## Your task
Pull out each line of the data that includes the word "tray".

## Available data
- - -
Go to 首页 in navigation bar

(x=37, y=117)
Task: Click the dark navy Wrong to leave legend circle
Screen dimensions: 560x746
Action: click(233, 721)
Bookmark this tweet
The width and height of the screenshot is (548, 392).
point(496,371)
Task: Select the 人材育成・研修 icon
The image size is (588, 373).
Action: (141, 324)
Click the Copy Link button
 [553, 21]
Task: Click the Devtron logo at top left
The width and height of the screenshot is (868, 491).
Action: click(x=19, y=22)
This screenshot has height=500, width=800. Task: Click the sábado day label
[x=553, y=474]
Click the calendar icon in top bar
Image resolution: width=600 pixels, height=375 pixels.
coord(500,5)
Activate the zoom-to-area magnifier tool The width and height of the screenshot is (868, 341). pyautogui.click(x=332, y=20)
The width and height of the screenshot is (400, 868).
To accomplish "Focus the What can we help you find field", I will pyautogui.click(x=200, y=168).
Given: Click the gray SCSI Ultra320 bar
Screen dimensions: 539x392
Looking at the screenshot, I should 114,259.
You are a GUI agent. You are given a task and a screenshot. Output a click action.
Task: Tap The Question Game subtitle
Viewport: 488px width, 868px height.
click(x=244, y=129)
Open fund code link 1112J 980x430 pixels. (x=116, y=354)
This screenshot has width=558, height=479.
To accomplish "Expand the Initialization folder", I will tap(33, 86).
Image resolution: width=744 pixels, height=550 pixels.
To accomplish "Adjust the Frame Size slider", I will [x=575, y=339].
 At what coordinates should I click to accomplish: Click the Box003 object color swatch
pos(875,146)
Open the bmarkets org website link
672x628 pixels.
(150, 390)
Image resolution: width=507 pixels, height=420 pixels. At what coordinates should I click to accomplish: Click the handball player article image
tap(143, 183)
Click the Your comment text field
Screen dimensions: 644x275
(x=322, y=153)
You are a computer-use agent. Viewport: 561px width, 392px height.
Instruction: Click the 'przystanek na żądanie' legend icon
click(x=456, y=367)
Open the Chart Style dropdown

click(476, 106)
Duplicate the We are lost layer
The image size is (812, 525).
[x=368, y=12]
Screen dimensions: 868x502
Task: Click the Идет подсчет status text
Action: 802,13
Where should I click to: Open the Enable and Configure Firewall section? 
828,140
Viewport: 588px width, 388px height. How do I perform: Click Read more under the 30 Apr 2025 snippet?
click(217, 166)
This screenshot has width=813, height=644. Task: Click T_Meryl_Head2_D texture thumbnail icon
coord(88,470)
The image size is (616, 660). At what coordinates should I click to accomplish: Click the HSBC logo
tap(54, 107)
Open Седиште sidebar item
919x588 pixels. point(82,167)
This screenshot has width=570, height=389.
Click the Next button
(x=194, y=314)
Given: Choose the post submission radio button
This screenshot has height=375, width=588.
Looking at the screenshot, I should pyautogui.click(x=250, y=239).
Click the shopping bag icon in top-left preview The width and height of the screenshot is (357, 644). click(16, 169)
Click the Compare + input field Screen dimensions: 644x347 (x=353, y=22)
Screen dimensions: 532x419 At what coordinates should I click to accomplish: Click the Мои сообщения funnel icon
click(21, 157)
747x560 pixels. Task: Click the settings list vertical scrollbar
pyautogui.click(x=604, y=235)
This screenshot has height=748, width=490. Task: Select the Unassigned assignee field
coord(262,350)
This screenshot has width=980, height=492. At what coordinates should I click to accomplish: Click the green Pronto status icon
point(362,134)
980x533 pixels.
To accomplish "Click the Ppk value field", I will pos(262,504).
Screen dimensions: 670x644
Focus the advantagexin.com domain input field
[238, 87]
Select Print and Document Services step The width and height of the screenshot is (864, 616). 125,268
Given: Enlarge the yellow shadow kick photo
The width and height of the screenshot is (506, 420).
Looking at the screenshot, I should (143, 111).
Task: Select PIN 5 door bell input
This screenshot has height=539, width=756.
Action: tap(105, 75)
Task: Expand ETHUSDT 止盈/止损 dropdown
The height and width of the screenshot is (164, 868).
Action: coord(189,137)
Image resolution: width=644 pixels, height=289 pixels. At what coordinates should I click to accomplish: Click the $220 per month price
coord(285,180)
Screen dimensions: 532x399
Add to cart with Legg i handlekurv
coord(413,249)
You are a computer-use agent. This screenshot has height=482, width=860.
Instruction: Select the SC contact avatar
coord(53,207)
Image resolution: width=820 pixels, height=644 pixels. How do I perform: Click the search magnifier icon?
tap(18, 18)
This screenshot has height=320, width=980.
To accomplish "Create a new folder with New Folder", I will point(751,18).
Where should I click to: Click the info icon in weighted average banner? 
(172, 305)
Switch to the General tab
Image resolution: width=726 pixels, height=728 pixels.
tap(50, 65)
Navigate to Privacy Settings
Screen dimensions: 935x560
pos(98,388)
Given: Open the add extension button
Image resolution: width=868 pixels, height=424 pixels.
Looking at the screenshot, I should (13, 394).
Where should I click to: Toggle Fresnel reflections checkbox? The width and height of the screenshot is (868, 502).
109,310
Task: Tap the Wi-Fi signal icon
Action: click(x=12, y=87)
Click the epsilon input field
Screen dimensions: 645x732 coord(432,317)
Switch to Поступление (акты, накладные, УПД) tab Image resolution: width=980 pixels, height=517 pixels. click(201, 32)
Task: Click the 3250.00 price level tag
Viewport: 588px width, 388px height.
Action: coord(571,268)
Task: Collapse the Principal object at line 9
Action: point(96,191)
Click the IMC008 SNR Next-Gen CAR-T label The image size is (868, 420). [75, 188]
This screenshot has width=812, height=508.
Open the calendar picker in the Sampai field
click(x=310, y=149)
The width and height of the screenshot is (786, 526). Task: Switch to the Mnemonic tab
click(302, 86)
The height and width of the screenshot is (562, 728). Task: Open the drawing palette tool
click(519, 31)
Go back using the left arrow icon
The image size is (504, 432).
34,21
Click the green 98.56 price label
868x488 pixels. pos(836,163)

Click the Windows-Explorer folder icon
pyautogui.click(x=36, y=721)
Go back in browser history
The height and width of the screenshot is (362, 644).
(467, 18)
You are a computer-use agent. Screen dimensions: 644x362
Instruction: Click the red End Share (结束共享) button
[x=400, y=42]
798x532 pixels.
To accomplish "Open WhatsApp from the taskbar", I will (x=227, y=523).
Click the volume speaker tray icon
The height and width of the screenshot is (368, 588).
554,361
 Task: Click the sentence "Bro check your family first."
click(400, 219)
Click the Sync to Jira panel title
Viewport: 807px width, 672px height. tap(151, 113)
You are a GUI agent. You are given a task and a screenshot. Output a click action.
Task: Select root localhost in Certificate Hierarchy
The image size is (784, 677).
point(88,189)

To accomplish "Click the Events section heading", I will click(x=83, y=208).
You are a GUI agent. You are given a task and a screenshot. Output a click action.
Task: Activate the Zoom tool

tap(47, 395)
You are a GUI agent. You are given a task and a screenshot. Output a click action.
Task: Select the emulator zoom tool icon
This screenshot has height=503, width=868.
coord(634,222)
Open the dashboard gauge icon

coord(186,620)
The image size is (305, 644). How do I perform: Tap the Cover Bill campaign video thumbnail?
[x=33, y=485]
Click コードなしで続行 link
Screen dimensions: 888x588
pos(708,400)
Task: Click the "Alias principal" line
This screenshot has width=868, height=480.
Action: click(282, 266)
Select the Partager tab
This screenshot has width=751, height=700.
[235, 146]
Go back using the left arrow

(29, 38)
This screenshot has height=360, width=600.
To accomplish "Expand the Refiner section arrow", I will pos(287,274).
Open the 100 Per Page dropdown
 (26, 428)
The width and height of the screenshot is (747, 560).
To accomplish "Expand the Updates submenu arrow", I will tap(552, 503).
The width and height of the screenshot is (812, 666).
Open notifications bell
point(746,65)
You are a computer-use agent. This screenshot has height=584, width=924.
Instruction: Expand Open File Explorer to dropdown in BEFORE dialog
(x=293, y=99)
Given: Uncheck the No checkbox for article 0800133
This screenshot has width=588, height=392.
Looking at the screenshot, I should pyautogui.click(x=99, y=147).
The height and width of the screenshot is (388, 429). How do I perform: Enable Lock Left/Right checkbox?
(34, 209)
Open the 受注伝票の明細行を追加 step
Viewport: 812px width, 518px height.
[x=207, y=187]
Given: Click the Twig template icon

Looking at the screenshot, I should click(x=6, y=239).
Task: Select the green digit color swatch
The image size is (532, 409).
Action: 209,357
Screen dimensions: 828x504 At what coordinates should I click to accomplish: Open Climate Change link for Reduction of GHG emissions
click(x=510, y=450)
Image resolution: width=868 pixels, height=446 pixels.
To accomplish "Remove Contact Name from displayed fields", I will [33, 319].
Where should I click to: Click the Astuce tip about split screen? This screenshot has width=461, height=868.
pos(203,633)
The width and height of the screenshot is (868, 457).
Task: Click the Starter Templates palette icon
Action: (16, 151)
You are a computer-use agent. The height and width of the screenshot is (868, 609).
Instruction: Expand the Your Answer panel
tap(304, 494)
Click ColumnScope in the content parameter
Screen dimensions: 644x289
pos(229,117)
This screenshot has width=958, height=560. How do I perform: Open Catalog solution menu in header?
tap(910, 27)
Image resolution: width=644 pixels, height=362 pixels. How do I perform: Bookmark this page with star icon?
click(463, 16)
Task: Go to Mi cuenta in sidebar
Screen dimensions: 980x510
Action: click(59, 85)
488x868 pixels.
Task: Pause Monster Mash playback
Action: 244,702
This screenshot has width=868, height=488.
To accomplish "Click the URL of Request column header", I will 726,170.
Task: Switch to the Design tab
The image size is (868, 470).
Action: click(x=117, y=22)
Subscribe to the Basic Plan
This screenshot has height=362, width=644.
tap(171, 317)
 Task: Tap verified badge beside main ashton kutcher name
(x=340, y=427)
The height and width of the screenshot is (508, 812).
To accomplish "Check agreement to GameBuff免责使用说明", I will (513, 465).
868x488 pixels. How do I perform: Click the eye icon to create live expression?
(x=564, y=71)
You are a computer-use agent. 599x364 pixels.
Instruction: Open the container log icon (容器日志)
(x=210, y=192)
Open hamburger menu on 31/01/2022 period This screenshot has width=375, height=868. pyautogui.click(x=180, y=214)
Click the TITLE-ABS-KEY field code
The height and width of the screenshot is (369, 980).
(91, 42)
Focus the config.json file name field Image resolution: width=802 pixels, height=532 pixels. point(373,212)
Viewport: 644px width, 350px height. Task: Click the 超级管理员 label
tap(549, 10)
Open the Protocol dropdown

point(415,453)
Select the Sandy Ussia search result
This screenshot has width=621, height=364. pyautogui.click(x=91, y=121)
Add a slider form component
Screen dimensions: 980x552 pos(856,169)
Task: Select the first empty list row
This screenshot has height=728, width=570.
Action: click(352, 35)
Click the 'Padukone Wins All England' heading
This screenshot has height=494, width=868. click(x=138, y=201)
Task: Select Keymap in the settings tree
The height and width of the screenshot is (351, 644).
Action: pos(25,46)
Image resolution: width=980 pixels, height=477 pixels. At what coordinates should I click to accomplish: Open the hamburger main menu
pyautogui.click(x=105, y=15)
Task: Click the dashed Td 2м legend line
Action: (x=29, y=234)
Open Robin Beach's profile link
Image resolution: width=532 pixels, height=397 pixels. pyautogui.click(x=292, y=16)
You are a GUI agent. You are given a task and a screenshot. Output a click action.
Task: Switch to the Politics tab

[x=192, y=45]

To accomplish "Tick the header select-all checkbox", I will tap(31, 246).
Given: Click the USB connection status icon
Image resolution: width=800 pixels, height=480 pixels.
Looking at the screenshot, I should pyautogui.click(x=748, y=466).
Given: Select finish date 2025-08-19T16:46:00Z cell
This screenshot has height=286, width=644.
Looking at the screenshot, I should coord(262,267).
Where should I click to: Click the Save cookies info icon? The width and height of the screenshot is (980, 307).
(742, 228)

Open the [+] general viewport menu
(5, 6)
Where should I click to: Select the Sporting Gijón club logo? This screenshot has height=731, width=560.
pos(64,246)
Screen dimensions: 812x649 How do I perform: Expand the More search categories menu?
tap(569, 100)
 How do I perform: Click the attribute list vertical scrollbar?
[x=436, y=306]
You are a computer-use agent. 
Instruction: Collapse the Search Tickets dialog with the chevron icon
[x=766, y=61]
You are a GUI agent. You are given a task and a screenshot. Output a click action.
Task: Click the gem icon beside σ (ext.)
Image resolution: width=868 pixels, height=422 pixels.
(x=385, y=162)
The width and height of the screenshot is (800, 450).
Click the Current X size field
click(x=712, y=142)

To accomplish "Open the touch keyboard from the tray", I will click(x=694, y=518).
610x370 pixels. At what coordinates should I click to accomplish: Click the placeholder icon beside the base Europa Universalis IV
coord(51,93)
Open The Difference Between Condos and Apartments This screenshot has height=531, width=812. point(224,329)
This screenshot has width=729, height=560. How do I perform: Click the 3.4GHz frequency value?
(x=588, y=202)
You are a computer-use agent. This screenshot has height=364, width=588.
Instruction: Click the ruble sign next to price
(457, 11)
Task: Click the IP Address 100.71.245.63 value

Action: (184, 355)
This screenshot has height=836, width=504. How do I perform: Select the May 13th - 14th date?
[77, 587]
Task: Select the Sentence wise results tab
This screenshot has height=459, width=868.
- - -
## Solution for this exercise
Click the volume speaker tray icon
To accomplish "Open the touch keyboard from the tray", I will click(x=694, y=518).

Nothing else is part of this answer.